Start of TASK DATA

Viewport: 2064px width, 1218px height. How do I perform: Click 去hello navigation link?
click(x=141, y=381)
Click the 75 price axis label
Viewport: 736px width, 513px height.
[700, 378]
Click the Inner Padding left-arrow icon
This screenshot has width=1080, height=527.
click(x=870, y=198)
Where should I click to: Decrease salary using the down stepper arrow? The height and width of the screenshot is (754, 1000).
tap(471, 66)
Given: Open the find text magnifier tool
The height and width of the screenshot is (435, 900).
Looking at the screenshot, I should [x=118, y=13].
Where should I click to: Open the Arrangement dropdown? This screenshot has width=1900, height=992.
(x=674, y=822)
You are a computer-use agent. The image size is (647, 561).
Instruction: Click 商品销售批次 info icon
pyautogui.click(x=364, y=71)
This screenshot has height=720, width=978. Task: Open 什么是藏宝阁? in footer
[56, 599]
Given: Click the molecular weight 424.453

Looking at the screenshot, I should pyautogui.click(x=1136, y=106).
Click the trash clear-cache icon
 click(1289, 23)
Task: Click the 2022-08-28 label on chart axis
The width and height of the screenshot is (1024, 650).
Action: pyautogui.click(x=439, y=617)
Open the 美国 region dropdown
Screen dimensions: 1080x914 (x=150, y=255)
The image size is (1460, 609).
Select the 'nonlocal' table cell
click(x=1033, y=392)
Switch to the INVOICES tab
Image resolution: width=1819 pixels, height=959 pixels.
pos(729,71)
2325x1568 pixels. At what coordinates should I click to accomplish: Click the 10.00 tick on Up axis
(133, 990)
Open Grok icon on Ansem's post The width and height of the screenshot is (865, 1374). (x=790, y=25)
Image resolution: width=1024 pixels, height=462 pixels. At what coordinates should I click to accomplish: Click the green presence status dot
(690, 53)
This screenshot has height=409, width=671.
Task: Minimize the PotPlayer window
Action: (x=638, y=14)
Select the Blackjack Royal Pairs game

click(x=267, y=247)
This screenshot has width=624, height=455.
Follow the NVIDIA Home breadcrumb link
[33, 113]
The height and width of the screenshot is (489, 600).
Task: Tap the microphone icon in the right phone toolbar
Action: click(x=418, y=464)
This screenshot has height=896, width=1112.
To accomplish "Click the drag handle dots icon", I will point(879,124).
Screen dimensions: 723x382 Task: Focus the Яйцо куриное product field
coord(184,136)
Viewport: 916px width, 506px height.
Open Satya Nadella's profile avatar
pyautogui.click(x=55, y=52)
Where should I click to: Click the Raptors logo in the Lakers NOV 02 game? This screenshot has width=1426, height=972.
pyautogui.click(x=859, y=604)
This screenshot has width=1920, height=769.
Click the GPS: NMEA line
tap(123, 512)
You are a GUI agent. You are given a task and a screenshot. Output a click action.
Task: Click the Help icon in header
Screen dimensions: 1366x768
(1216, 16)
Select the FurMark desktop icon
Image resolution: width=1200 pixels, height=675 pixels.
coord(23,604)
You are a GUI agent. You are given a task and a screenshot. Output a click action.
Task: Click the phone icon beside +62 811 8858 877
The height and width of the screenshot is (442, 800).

End of TASK DATA

WHAT IS BEING ASKED: Starting at the line that holds "Follow the NVIDIA Home breadcrumb link", retype each line exactly through the end of the entries, both ends included.

ANSWER SPACE:
Follow the NVIDIA Home breadcrumb link
[33, 113]
The height and width of the screenshot is (489, 600).
Task: Tap the microphone icon in the right phone toolbar
Action: click(x=418, y=464)
This screenshot has height=896, width=1112.
To accomplish "Click the drag handle dots icon", I will point(879,124).
Screen dimensions: 723x382 Task: Focus the Яйцо куриное product field
coord(184,136)
Viewport: 916px width, 506px height.
Open Satya Nadella's profile avatar
pyautogui.click(x=55, y=52)
Where should I click to: Click the Raptors logo in the Lakers NOV 02 game? This screenshot has width=1426, height=972.
pyautogui.click(x=859, y=604)
This screenshot has width=1920, height=769.
Click the GPS: NMEA line
tap(123, 512)
You are a GUI agent. You are given a task and a screenshot. Output a click action.
Task: Click the Help icon in header
Screen dimensions: 1366x768
(1216, 16)
Select the FurMark desktop icon
Image resolution: width=1200 pixels, height=675 pixels.
coord(23,604)
You are a GUI agent. You are given a task and a screenshot. Output a click action.
Task: Click the phone icon beside +62 811 8858 877
The height and width of the screenshot is (442, 800).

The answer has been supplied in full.